DATA RECORDS |
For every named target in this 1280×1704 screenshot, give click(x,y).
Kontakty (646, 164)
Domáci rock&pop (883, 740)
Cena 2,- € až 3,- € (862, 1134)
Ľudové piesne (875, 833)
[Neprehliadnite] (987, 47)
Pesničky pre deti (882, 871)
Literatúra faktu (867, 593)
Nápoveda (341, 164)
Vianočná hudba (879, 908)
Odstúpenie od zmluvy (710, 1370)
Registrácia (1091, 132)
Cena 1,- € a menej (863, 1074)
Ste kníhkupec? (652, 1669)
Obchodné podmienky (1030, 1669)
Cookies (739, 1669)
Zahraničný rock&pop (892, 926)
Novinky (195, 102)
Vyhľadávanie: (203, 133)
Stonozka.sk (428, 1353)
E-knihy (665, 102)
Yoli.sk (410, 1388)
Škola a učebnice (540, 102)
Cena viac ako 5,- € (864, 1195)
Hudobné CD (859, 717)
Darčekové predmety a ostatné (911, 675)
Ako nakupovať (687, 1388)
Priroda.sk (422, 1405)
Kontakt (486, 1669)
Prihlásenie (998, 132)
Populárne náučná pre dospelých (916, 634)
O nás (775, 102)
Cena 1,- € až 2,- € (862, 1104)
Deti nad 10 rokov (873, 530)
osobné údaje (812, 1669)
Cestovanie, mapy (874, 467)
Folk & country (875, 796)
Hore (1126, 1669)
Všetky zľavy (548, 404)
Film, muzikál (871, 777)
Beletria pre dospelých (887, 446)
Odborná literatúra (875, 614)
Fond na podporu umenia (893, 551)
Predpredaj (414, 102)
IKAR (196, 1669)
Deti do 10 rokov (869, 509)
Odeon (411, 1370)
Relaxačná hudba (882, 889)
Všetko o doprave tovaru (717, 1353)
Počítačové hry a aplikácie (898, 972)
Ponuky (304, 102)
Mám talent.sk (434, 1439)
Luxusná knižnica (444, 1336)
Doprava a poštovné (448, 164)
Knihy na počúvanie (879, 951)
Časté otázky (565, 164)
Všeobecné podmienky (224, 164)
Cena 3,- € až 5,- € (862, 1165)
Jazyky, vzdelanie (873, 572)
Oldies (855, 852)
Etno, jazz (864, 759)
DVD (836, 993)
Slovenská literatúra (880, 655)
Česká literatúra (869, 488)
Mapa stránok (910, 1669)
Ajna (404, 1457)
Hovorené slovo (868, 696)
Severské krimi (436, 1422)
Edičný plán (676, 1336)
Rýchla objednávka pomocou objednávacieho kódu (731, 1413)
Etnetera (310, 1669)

==

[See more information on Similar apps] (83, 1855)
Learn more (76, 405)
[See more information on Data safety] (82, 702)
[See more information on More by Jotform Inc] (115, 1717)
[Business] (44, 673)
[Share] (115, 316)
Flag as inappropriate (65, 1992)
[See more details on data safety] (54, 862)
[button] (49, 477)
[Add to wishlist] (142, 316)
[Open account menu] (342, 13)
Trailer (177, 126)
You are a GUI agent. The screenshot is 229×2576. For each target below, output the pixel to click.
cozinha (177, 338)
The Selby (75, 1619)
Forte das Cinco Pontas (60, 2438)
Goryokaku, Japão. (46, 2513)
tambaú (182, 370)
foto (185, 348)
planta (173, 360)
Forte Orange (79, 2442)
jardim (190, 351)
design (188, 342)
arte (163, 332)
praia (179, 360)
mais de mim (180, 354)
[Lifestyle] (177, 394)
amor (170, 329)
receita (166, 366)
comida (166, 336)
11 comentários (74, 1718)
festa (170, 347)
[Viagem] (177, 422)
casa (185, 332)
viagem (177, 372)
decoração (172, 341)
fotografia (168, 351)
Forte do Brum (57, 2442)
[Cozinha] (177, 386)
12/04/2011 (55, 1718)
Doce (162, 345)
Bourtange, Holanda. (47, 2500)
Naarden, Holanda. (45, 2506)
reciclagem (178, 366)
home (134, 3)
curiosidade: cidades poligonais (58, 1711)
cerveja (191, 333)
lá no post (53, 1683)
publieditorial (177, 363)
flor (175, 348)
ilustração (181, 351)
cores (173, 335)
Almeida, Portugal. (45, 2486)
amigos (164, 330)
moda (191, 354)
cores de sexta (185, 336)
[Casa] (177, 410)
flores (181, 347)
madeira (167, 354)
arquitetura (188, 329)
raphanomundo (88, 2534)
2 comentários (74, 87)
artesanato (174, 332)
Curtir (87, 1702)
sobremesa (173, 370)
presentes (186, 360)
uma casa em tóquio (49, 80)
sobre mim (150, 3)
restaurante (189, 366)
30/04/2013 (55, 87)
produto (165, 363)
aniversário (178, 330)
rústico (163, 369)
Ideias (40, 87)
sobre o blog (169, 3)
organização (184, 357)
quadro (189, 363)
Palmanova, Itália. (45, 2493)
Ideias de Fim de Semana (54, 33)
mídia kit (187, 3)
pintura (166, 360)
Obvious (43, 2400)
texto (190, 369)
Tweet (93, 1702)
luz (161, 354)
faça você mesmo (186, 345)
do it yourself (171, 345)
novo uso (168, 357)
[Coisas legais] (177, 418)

...

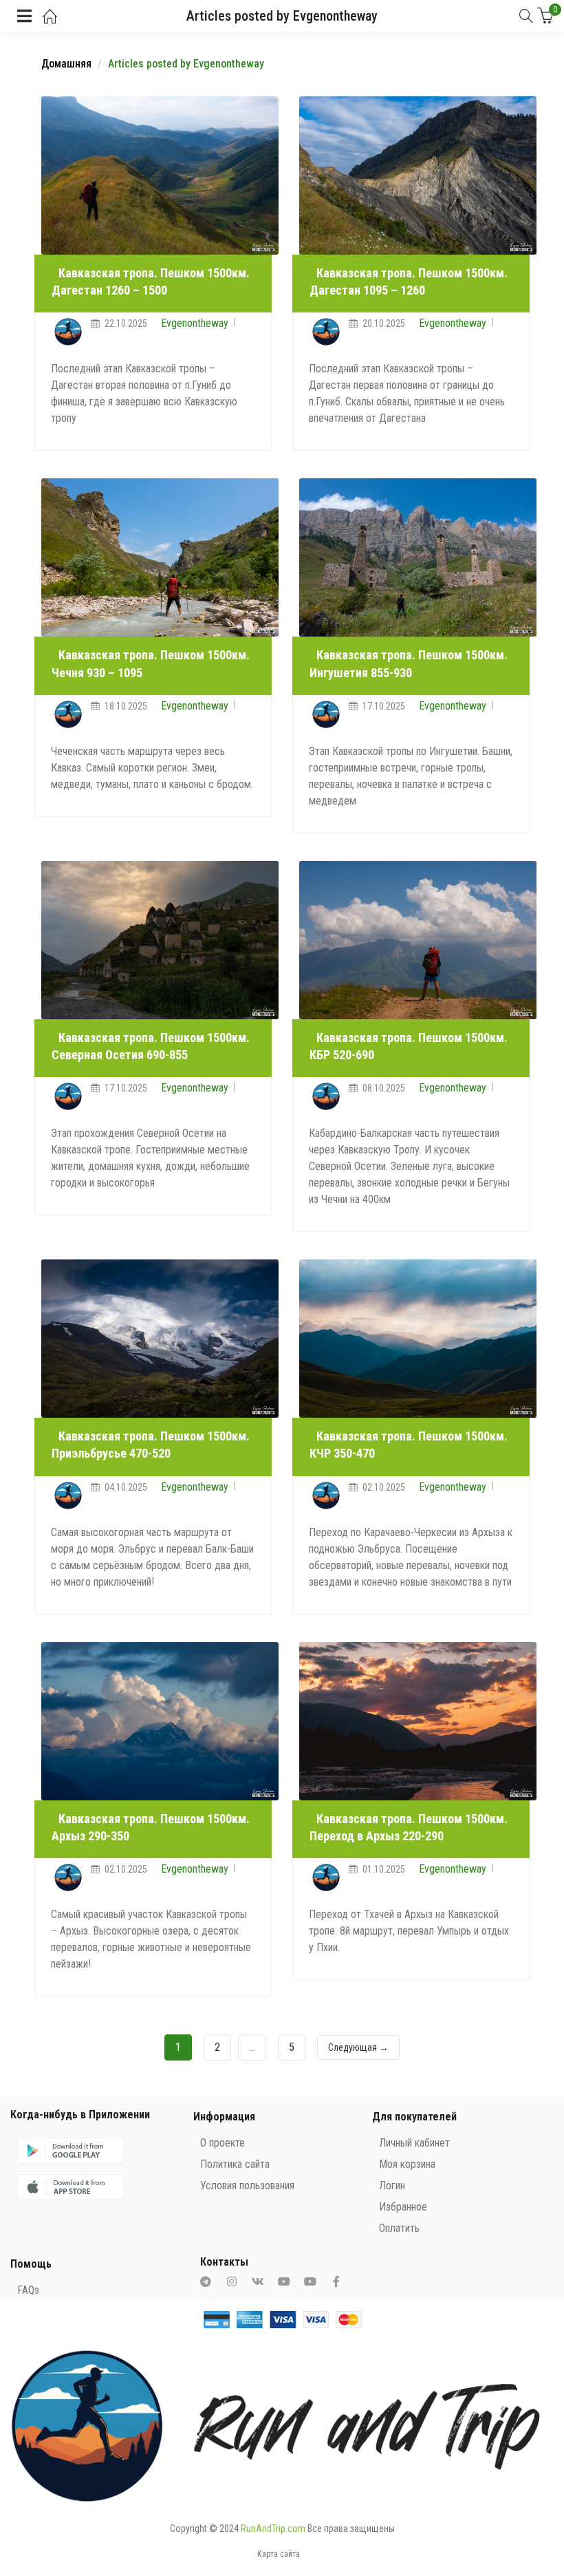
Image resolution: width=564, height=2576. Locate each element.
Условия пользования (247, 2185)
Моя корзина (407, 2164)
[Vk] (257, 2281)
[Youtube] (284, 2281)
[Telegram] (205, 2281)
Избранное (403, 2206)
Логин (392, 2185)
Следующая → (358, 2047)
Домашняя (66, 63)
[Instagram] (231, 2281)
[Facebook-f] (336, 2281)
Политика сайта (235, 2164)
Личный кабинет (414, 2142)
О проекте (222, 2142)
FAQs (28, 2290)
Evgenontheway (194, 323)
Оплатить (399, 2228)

EXERCISE DETAILS |
Where the string "safety" occurs in a line of the listing, copy the line.

TASK RESPONSE |
[See more information on Data safety] (82, 702)
[See more details on data safety] (54, 862)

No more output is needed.